» **Records provided**
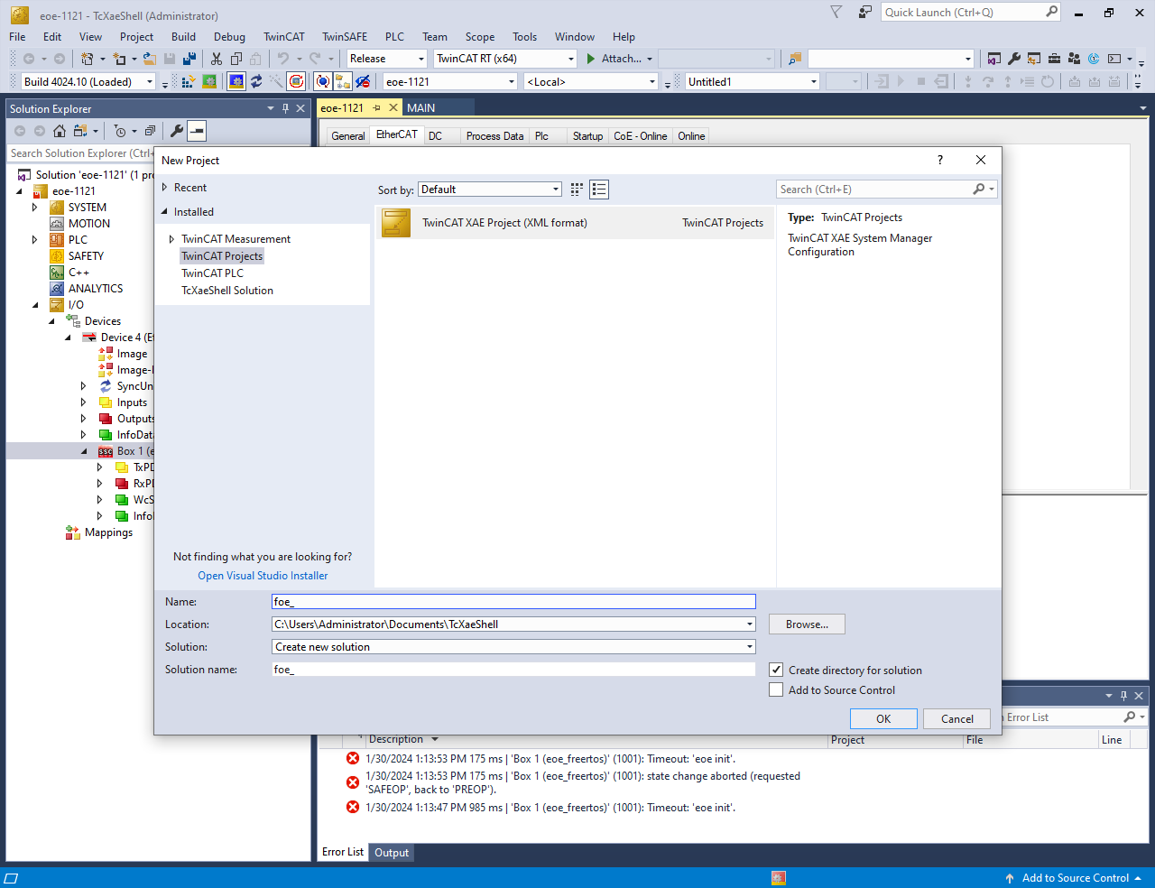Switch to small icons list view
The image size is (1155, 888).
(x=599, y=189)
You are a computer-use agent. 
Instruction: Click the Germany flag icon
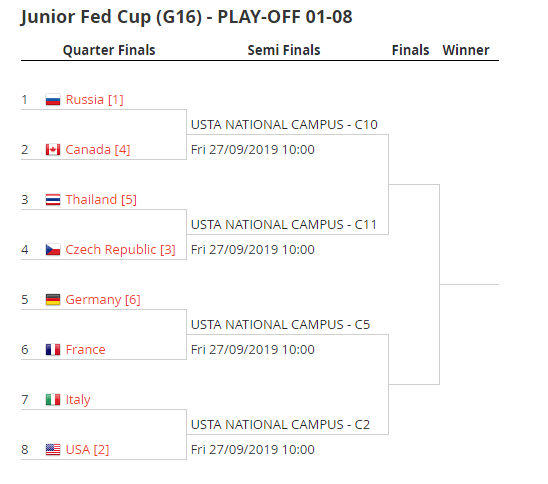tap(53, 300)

» **Instructions for the task**
The result is an exact copy of the lines from the one holding "You are a computer-use agent." through the final line of the data above, both ends included, minus the pictures.

» **Exercise result**
You are a computer-use agent. 
Instruction: Click the Germany flag icon
tap(53, 300)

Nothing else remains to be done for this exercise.